Special Issue "Catalytic Conversion of Municipal Solid Wastes(MSW) for the Efficient and Clean Utilization of All Components"

A special issue of Catalysts (ISSN 2073-4344). This special issue belongs to the section "Biomass Catalysis".

Deadline for manuscript submissions: 31 December 2023 | Viewed by 1249

Special Issue Editors

Tianjin Recyclable Resources Institute, All China Federation of Supply and Marketing Cooperatives, Tianjin, China
Interests: comprehensive utilization of multiple solid wastes; simultaneous removal of pollutants; clean metallurgy technology; environmental catalysis; catalytic pyrolysis
Special Issues, Collections and Topics in MDPI journals
School of Materials Science & Engineering, Beijing Institute of Technology, Beijing, China
Interests: utilization of solid wastes; disposal of hazardous wastes; detoxification of heavy metals

Special Issue Information

Dear Colleagues,

Thank you for your interest in publishing papers in Catalysts.
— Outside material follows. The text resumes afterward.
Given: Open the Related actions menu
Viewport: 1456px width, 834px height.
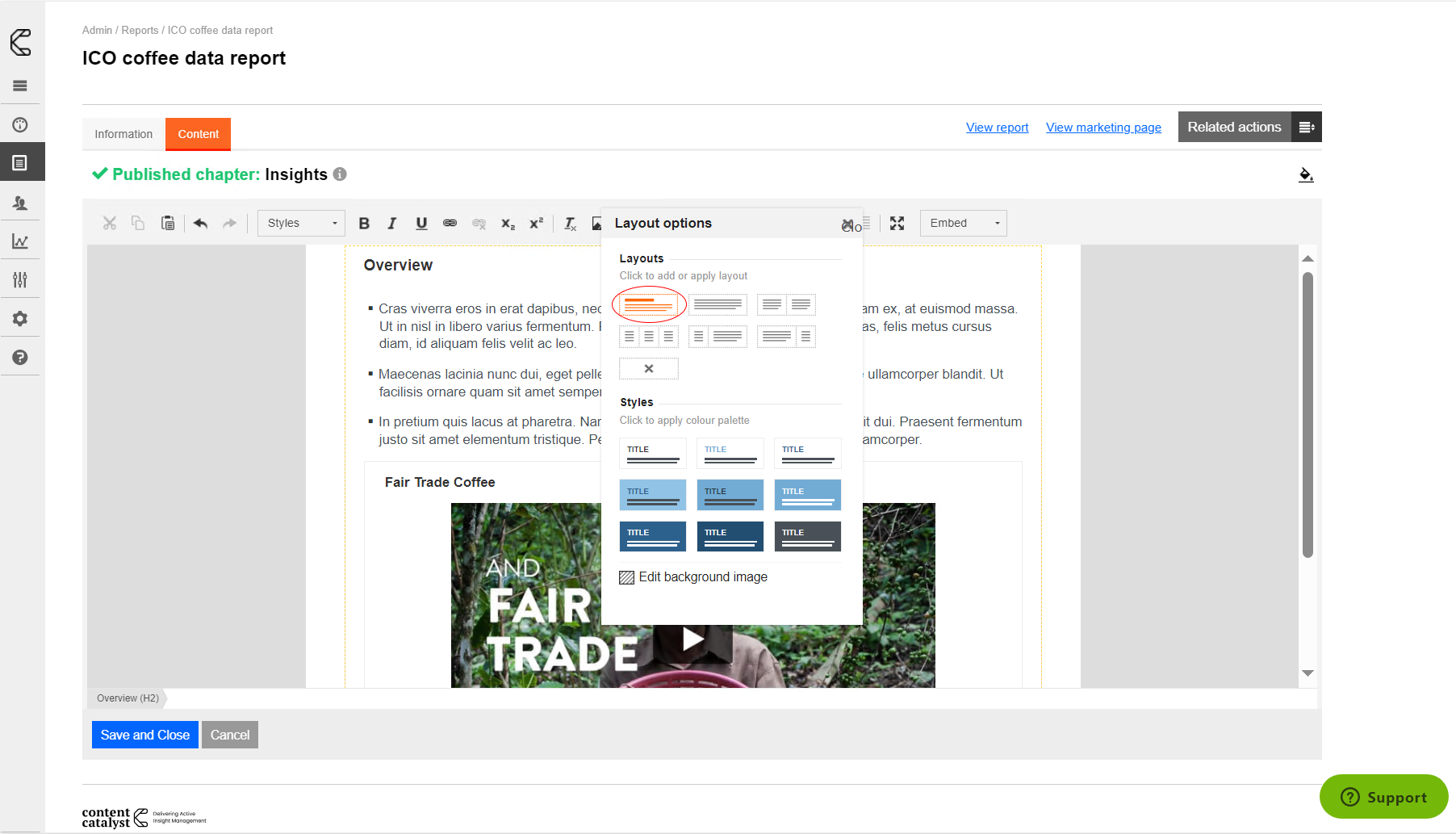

We invite you to contribute original and high-quality interdisciplinary research papers devoted to currently important topics in catalysis and related subjects to be published in this Special Issue. Studies significantly advancing our fundamental understanding of and that focus on the catalytic conversion of municipal solid wastes (MSW) for the efficient and clean utilization of all components will be given primary consideration. Field studies are preferred, while papers describing laboratory experiments must demonstrate significant advances in the methodology or mechanistic understanding and have a clear connection to the catalytic pathway and catalysis chemistry. Descriptive, repetitive, incremental or regional-scale studies with limited novelty will not be considered.

Dr. Peng Yuan
Prof. Dr. Baoping Xin
Guest Editors

Manuscript Submission Information

Manuscripts should be submitted online at www.mdpi.com by registering and logging in to this website. Once you are registered, click here to go to the submission form. Manuscripts can be submitted until the deadline. All submissions that pass pre-check are peer-reviewed. Accepted papers will be published continuously in the journal (as soon as accepted) and will be listed together on the special issue website. Research articles, review articles as well as short communications are invited. For planned papers, a title and short abstract (about 100 words) can be sent to the Editorial Office for announcement on this website.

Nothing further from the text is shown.